Example 2: I use Dropbox to store my notes as a files. I can use powerful editor on desktop to manipulate the notes. Sometimes I have ideas on the go. There is no way to open and edit particular text file on iOS and save it back. This makes Dropbox on iOS pretty much useless. There are some editors for which the developers explicitly created integration. But these apps usually access all of the files and need to synchronize them upfront.

This example illustrates how computer can learn what tasks we want to accomplish with certain files. The computer can automatically make the process much more efficient.

For example the computer can learn that for JPEG images large 1000px (usually photos) I often adjust white balance, apply some filters and share to other platforms. The interface would automatically present these actions based on the context. On the other hand, PNGs are mostly used for web graphics, so computer could learn that it is important to optimize the size.

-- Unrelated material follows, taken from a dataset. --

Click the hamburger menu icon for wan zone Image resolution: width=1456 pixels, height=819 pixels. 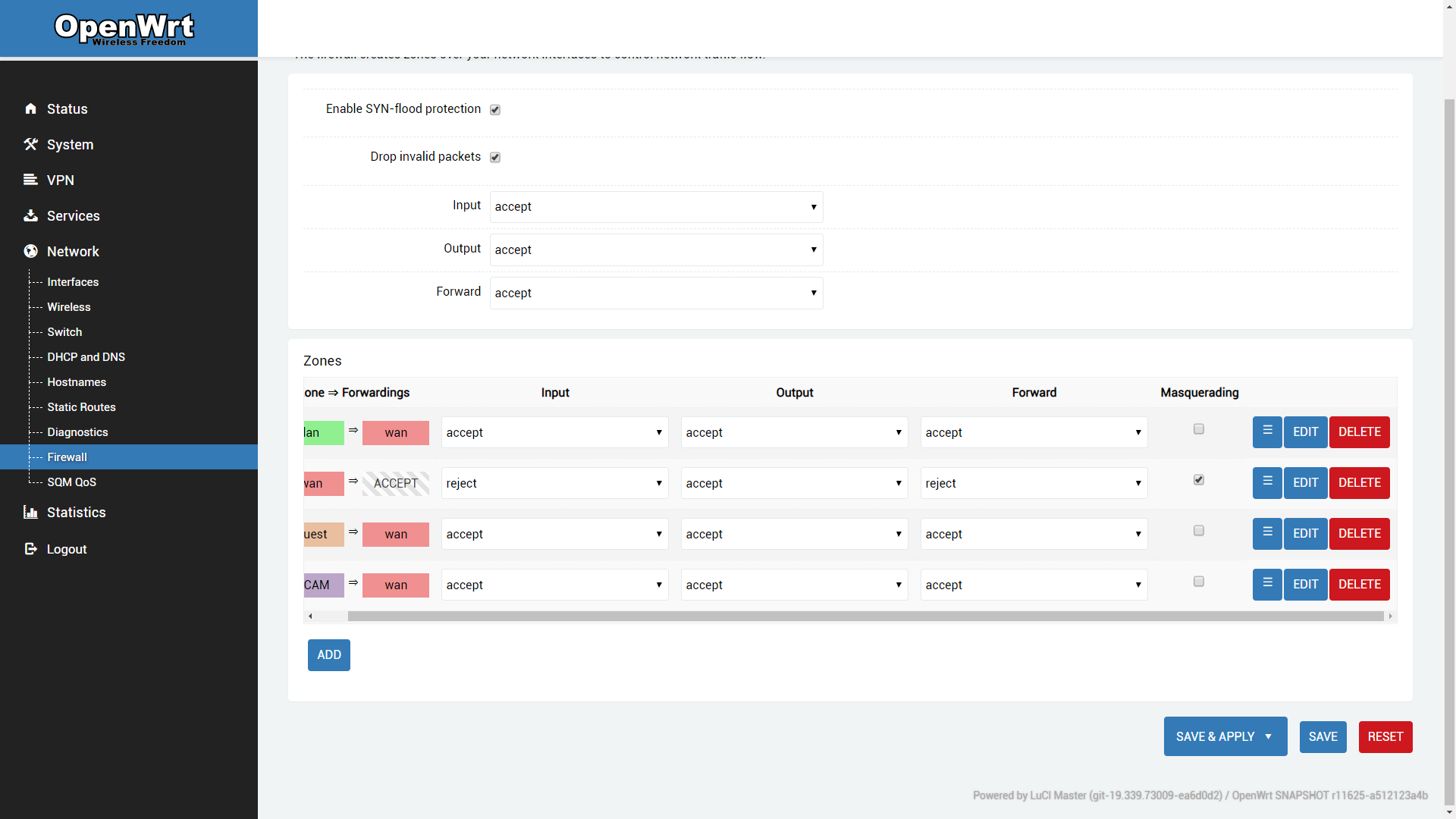[x=1267, y=482]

Many tasks are very hard or even impossible to accomplish. Either you must be lucky that someone has built the solution to the exact task you want. Or you can program the solution yourself, which is usually non-feasible for one-off tasks. This example shows how composition of smaller pieces can enable us to achieve things that might be very difficult with current-state software.

Many applications implement different versions of a slideshow functionality. Slideshow is just displaying images one at a time on full screen. When the system already knows how to display an image and includes operations on list of things, there is no need to load external application. Lets say you want to display 4 images at a time. Either you can search for an application that supports it, or maybe you can drag these into a presentation program and manually arrange them. In a more mature ecosystem you could instead use standard functions to partition the files into groups of 4 and then display grid of images for each group.

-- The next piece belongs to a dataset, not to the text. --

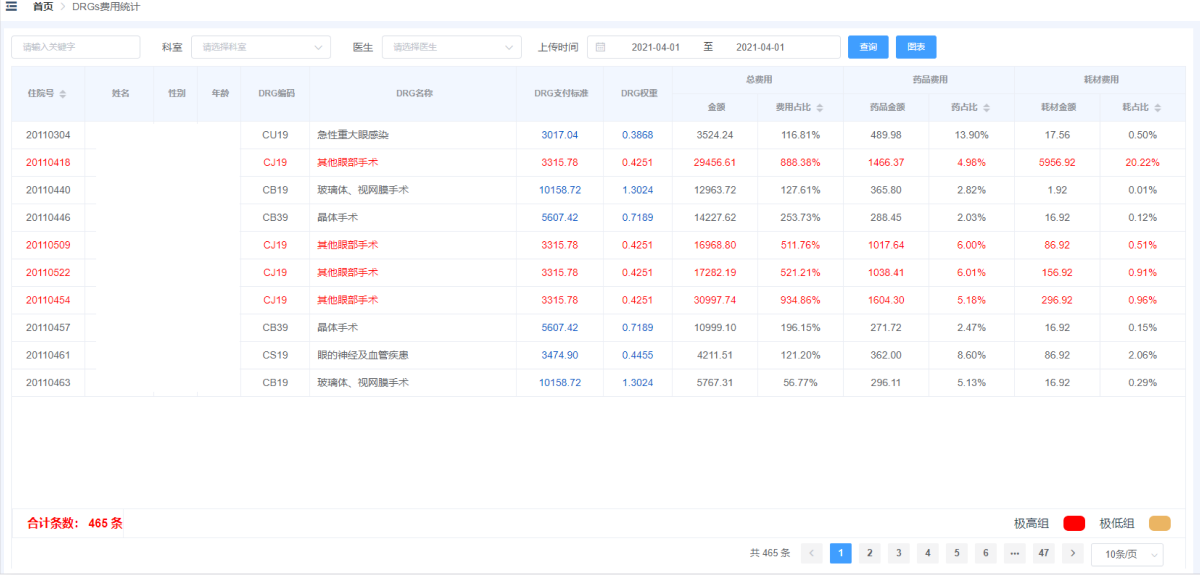Click DRG支付标准 value 3017.04 link

[x=559, y=135]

Now I present some scenarios how composition of functionality created by different vendors might allow us greater flexibility and effectiveness. Imagine following possibilities:

  • Microsoft Excel is great for manipulating data. Imagine you could buy extra plugin to predict some patterns. You could use this plugins to analyze data from a table on some web page or sales data from your eshop. Once you need more capability you could use some of the MATLAB functionality and you would not loose the plugin functionality because of an introduction of another environment.
  • Imagine Instagram being separated into actions applying filters and sharing. You could then use the filter for images taken on your DSLR.
  • You would buy Photoshop bundle from Adobe than performs certain effects. You could then use them also to modify photos on your phone.